── Texto de origem ──

Quando Norton saía pelas ruas de São Francisco, sua corte real de dois cães vira-latas quase sempre estaria por perto. Famosos pela capacidade de manter a população de ratos sob controle, Bummer e Lazarus eram companhias constantes. Como o próprio Imperador, eles logo acharam o caminho para os corações dos cidadãos de São Francisco. Quando um agente novato da carrocinha levou Lazarus por engano uma vez, uma multidão enraivecida protestou vigorosamente; e os oficiais da cidade rapidamente anunciaram que os cães teriam passe-livre para andar pela cidade. Mas apesar de sua liberdade, eles pareciam preferir seguir o Imperador. Nos balcões de almoço gratuito, especialmente, eles podiam ser vistos nos calcanhares de seu rei enquanto esperavam que ele os atirasse alguns pedaços selecionados. Norton gozava dos poderes e privilégios cabíveis a um imperador, mas ele fazia mais do que simplesmente aceitar o tributo de seus súditos. Norton I era um monarca trabalhador. Conquanto muito de seu tempo fosse gasto inspecionando seu domínio, ele nunca renegava o trabalho burocrático. Durante seu reinado Norton emitiu uma grande variedade de documentos reais, e, como súditos reais, os editores de jornais seguiam suas ordens e os imprimiam.

Na cena local, Norton certa vez emitiu uma proclamação para assegurar que o respeito merecido fosse dado à sua amada capital. “Qualquer um após devido e próprio aviso,” ele proclamou , “for ouvido proferir a ventral palavra ‘Frisco’, que não possui garantia linguística ou qualquer outra, deverá ser considerado culpado de um Alto Delito”. A penalidade por não cumprimento era de 25 dólares. A proclamação obviamente se provou difícil de aplicar, mas muitos nativos de São Francisco até hoje a obedecem. Aparentemente, Norton I pode ter perdido contato com a realidade, mas seus objetivos altruístico e aspirações para seu país adotivo – e sua compreensão sobre o que o país precisava – eram notáveis.

No início de julho de 1860 Imperador Norton viu problemas se formando entre o norte e o sul e declarou que a União se dissolvesse pela duração da emergência. Ele queria arbitrar a Guerra Civil, mas ninguém pareceu inclinado a aceitar sua generosa oferta. Em 1869 ele mostrou uma surpreendente visão quando ordenou que uma ponte fosse construída através da Baía de São Francisco. As pessoas riram de sua proposta ridícula, mas 60 anos mais tarde a Oakland-San-Francisco Bay Bridge virou realidade. Atualmente uma placa honra a sabedoria do Imperador: “Pare viajante, e seja grato a Norton I… cuja sabedoria profética concebeu e decretou a construção da ponte da Baía de São Francisco…”

───
── Material ──

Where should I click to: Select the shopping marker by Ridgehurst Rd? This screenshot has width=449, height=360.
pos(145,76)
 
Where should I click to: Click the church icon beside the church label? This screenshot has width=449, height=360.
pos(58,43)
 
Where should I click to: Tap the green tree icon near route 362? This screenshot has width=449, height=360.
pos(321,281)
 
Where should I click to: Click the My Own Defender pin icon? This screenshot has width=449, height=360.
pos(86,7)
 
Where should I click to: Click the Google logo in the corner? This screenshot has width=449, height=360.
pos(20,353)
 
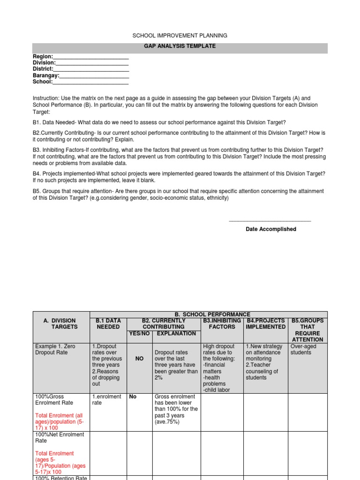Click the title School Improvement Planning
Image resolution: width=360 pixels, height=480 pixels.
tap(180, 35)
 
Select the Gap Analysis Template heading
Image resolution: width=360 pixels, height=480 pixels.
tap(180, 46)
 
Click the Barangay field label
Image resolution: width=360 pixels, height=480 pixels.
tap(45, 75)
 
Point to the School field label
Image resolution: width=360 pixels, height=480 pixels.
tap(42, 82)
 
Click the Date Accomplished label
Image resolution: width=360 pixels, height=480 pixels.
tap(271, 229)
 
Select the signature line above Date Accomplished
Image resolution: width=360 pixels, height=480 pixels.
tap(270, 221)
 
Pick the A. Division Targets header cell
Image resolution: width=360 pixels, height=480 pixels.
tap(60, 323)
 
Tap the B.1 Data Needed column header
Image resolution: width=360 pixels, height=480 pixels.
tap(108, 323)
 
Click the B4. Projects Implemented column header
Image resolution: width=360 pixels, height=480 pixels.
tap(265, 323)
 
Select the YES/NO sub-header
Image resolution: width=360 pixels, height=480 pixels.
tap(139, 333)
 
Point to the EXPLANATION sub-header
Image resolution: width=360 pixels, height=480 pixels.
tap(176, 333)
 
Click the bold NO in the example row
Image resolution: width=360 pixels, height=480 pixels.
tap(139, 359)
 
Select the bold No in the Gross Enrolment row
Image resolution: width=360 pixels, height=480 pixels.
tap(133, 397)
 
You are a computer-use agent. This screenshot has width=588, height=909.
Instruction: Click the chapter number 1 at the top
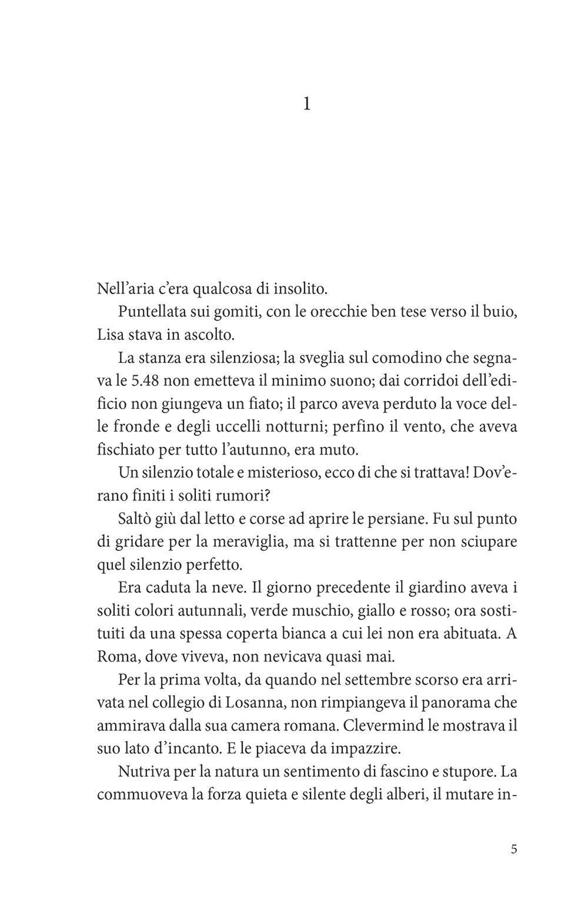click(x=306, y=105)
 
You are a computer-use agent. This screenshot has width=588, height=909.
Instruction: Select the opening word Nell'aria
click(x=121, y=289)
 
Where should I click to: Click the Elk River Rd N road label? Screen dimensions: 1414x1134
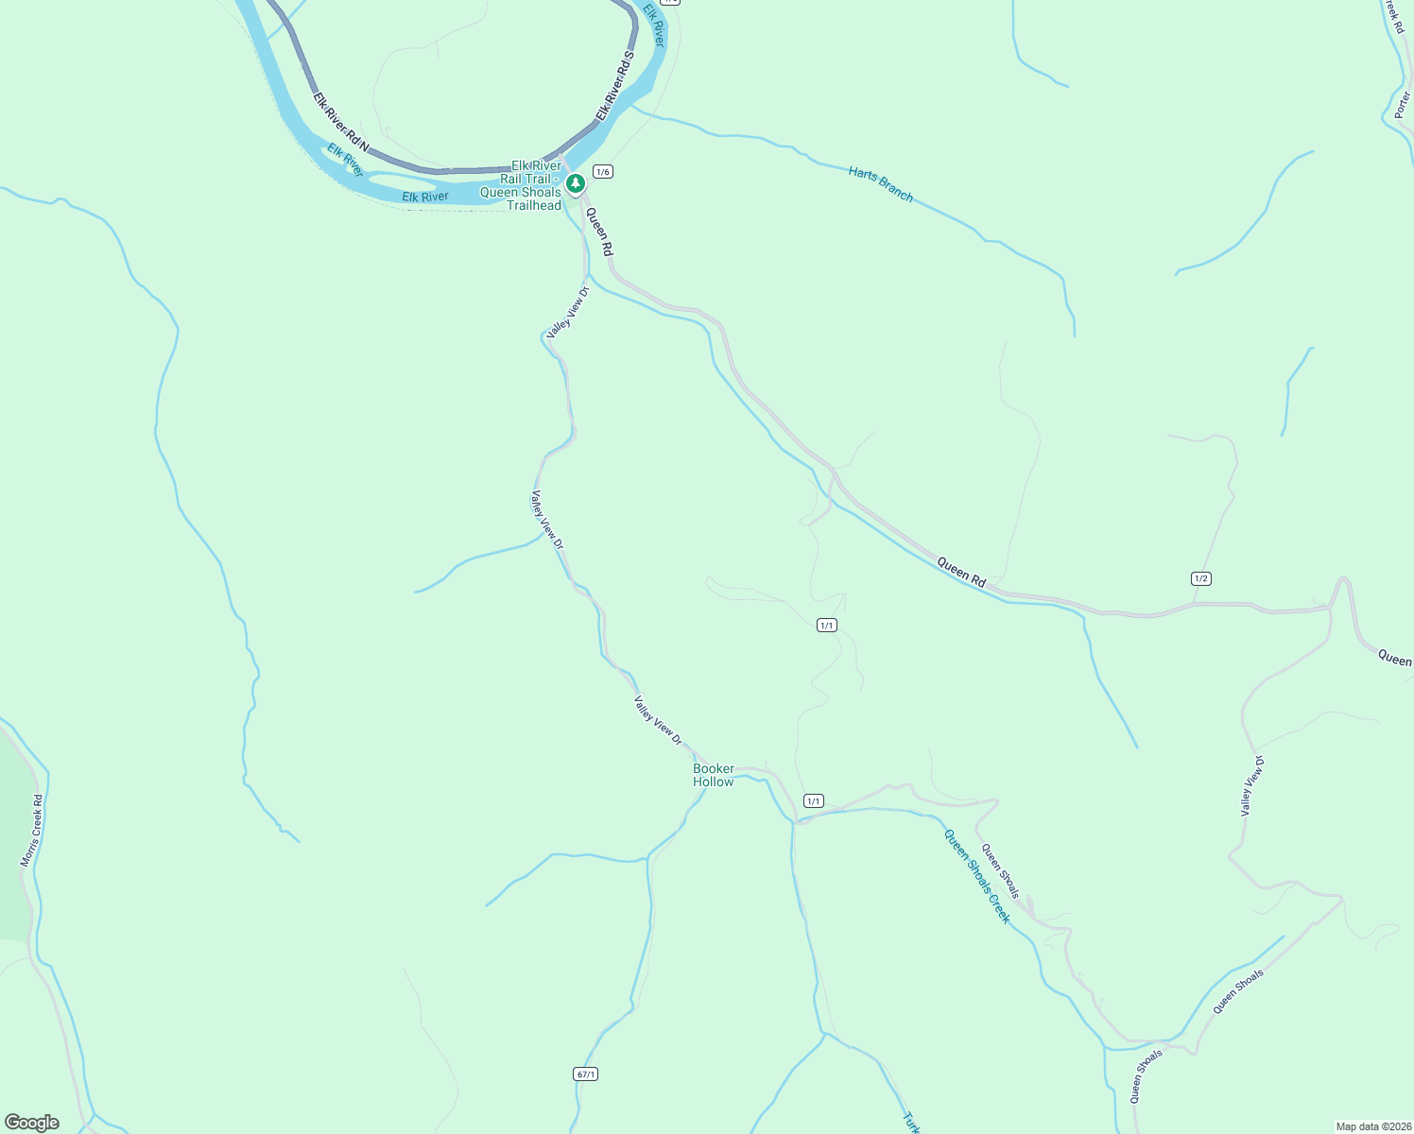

───

Devolva, sem nenhuma alteração, o trecho do texto sobre o Imperador Norton que começa em "Na cena local, Norton" e segue até "precisava – eram notáveis.".

• _Resposta_:
Na cena local, Norton certa vez emitiu uma proclamação para assegurar que o respeito merecido fosse dado à sua amada capital. “Qualquer um após devido e próprio aviso,” ele proclamou , “for ouvido proferir a ventral palavra ‘Frisco’, que não possui garantia linguística ou qualquer outra, deverá ser considerado culpado de um Alto Delito”. A penalidade por não cumprimento era de 25 dólares. A proclamação obviamente se provou difícil de aplicar, mas muitos nativos de São Francisco até hoje a obedecem. Aparentemente, Norton I pode ter perdido contato com a realidade, mas seus objetivos altruístico e aspirações para seu país adotivo – e sua compreensão sobre o que o país precisava – eram notáveis.